Evenly distributing items in a list

Imagine that you have many different types of liquids that you want to mix in some given ratios. As a simple example, say you have liquid types A, B, and C, and you want to mix them in the ratio of 30 A, 20 B, and 10 C. If you wanted to mix those in a canning jar, you’d probably pour 30 units of A into the jar, then 20 units of B, and then add 10 units of C. If you did that, you could very well find that the mixture is stratified: that the bottom of the jar contains a layer of A, followed by an area where A and B are mixed, a thinner layer of B, an area where B and C are mixed, and then a thin layer of C. If you want things to mix, you have to stir, swirl, or shake the jar.

If you have no way to mix the items after they’ve been added to the container, then you have to change your addition process so that you minimize stratification. One way to do that is to use smaller additions. Rather than pouring all 30 units of A into the jar, followed by all the B and all the C, do it in one-unit increments. So, for example, you’d make one-unit additions in the order [A,B,C,A,B,A] 10 times.

Figuring that out for a mixture of three liquids is pretty easy. Let’s describe that mixture as A(3),B(2),C(1). Now imagine you want to mix seven liquids with these proportions: A(50),B(25),C(12),D(6),E(3),F(2),G(2).
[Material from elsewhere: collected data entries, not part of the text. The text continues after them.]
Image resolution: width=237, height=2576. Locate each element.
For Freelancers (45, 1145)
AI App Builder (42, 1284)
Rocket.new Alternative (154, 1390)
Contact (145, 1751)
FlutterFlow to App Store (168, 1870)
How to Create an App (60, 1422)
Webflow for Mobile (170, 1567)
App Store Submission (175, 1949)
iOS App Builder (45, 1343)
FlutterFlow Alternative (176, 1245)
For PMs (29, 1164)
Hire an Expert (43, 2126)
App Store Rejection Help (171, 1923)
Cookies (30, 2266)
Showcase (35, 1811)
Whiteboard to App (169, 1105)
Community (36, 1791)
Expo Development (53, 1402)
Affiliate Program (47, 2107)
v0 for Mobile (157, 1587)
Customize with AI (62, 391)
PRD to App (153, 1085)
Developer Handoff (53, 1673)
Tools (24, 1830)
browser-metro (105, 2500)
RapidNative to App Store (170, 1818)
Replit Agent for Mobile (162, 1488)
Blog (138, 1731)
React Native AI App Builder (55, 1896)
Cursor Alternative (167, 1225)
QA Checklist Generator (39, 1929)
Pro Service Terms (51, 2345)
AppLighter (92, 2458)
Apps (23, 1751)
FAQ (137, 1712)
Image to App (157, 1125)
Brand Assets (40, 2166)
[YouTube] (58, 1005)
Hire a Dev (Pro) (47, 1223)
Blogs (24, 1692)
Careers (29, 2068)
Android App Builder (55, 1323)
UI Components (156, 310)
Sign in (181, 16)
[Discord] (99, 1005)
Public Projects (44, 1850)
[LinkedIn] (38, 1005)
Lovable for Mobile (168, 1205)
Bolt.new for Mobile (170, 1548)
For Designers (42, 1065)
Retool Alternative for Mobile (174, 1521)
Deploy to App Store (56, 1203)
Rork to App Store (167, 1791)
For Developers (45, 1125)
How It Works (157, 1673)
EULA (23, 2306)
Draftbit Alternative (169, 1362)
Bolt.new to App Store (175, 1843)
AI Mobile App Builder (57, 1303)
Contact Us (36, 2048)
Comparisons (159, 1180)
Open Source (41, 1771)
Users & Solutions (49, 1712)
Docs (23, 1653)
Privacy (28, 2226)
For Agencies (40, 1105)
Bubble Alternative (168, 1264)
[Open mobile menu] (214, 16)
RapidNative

Yeah. It gets messy quick. At first I thought I could create an array of 100 buckets and then, starting with the first item, put an A into every other one. Then but a B into every fourth one. But I ran into a problem real quick because “every fourth” has already been filled with an A. So then I figured I could just put the “every fourth” into positions 5, 9, 13, 17, 21, etc. But then I came to C and I have to put a C into every 8-1/3 item . . .

I stopped at that point because I couldn’t come up with a reasonable set of rules for the general case of mixing three liquids. And without a clear set of rules, I wasn’t even going to attempt writing code. I went to bed the other night frustrated with my inability to make progress.

I don’t even try to understand how my brain works. At some point just before or after I fell asleep, I envisioned three different streams of liquid. One was pouring out of a nozzle that was delivering three gallons per minute, one delivering two gallons per minute, and the last delivering one gallon per minute. The three streams of liquid were merging!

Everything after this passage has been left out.